Passage provided:
________________________________________

- Title screen
- Genre: Drama
- Written by: Seema Ghazal
- Story by: Noorul Huda Shah
- Directed by: Fahim Burney
- Starring: Mahnoor Baloch Sara Loren Noman Ijaz Adnan Siddiqui Azfar Rehman
- Country of origin: Pakistan
- Original language: Urdu
- No. of episodes: 17

Production
- Executive producer: Shah Hussain
- Producers: Syed Afzal Ali Ahtisham Khalid Sohail Lodhi
- Cinematography: Adnan Ahmed Khan
- Editors: Syed Ovais Alam Razi Ahmed Afaaq
- Running time: ~40 minutes
- Production companies: Mushroom Productions Noor ul Huda Shah Productions

Original release
- Network: Hum TV
- Release: 4 January – 25 April 2012

= Mehar Bano aur Shah Bano =

Pakistani television series

Mehar Bano aur Shah Bano is a Pakistani drama which aired on Hum TV in 2012. It is the story of how the lives of two sisters, Mehar Bano and Shah Bano, change after the death of their parents. It was directed by Fahim Burney and written by Seema Ghazal.

________________________________________

Dataset extract:
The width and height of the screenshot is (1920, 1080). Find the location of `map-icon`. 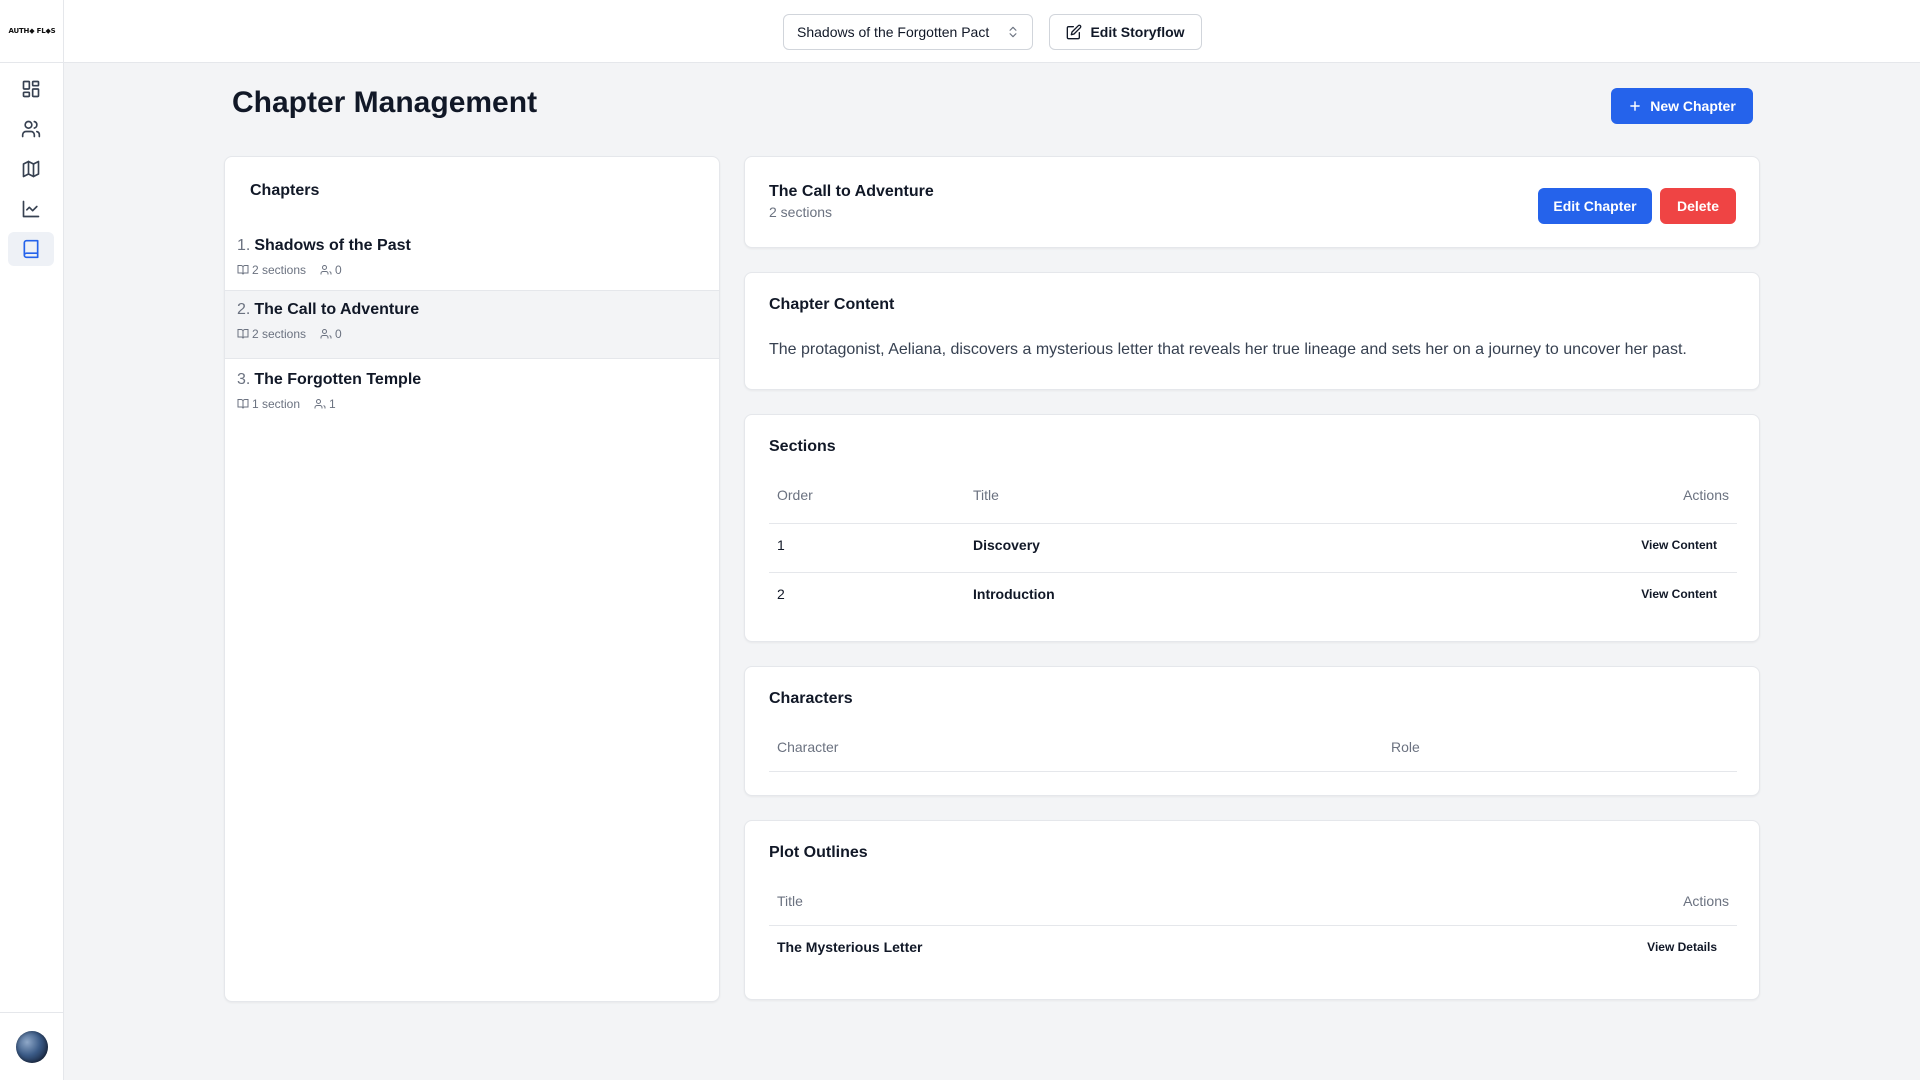

map-icon is located at coordinates (31, 169).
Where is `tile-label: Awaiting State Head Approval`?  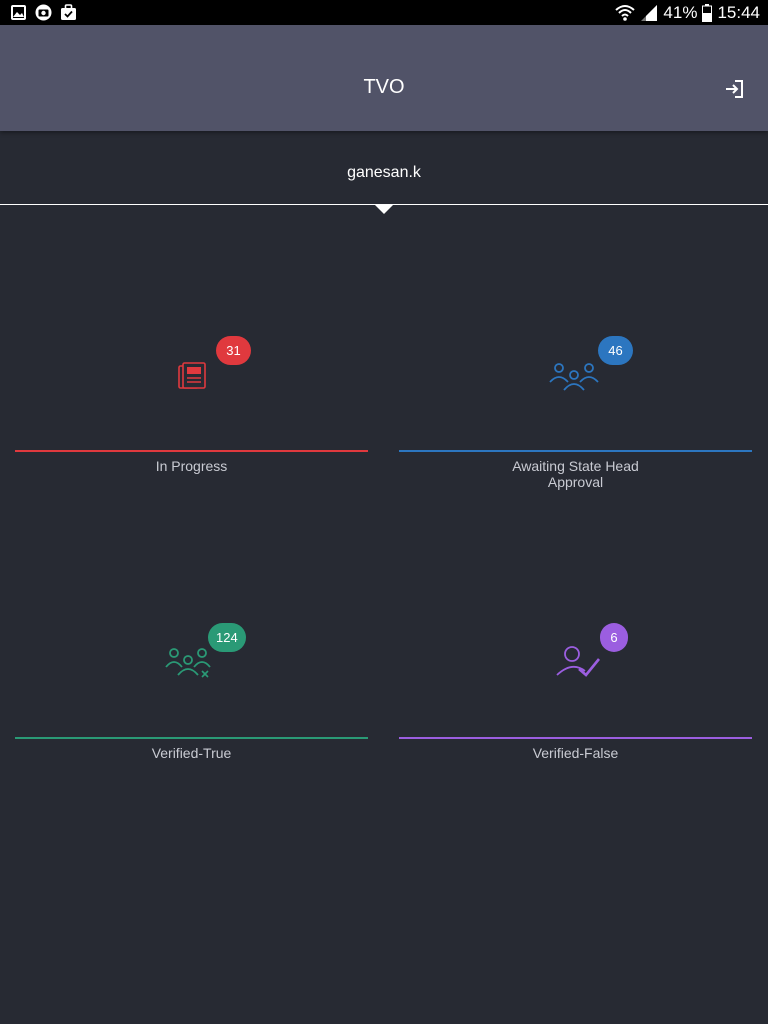
tile-label: Awaiting State Head Approval is located at coordinates (576, 474).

________________________________________

Exercise set:
- a) Put this sentence from the text about the drama Mehar Bano aur Shah Bano into Spanish: "It is the story of how the lives of two sisters, Mehar Bano and Shah Bano, change after the death of their parents."
- b) Pick up the text about the drama Mehar Bano aur Shah Bano after its last sentence and keep writing it.
The listing is separate material and has no connection to the text about the drama.

Responses per task:
- a) Es la historia de cómo cambian las vidas de dos hermanas, Mehar Bano y Shah Bano, tras la muerte de sus padres.

- b)
==Plot==
In a grand haveli, Mehar Bano's life is turned upside down when her childhood fiancé, Nasir, disappears on the eve of their wedding. As her family struggles to cope, her brother's deceitful plan to sell the haveli without their knowledge brings in Faraz, a charming stranger who becomes an unlikely guest. As Shah Bano falls for Faraz's charms, Mehar Bano finds herself inexplicably drawn to him too. Faraz's heart also beats for Mehar, who's still reeling from Nasir's betrayal. As the family's world crumbles, the sisters are forced to flee the haveli, and Mehar must confront her past when she encounters Nasir, who's returned a changed man. Will Mehar's heart forgive Nasir's past abandonment, or will she find love and redemption with Faraz, the man who unwittingly walked into their lives?

==Cast==
- Mahnoor Baloch as Mehar Bano, the older sister.
- Sara Loren as Shah Bano, the younger sister who falls for Faraz.
- Nauman Ijaz as Faraz, who falls in love with Mehar Bano.
- Adnan Siddiqui as Nasir, Mehar Bano's fiancé.
- Azfar Rehman as the brother of the two sisters.
- Benita David
- Farhan Ali Agha as Hashim, Rano's husband and Haris' father
- Nazli Nasr as Rano Aapi. Her son, Haris provides shelter to Shah Bano.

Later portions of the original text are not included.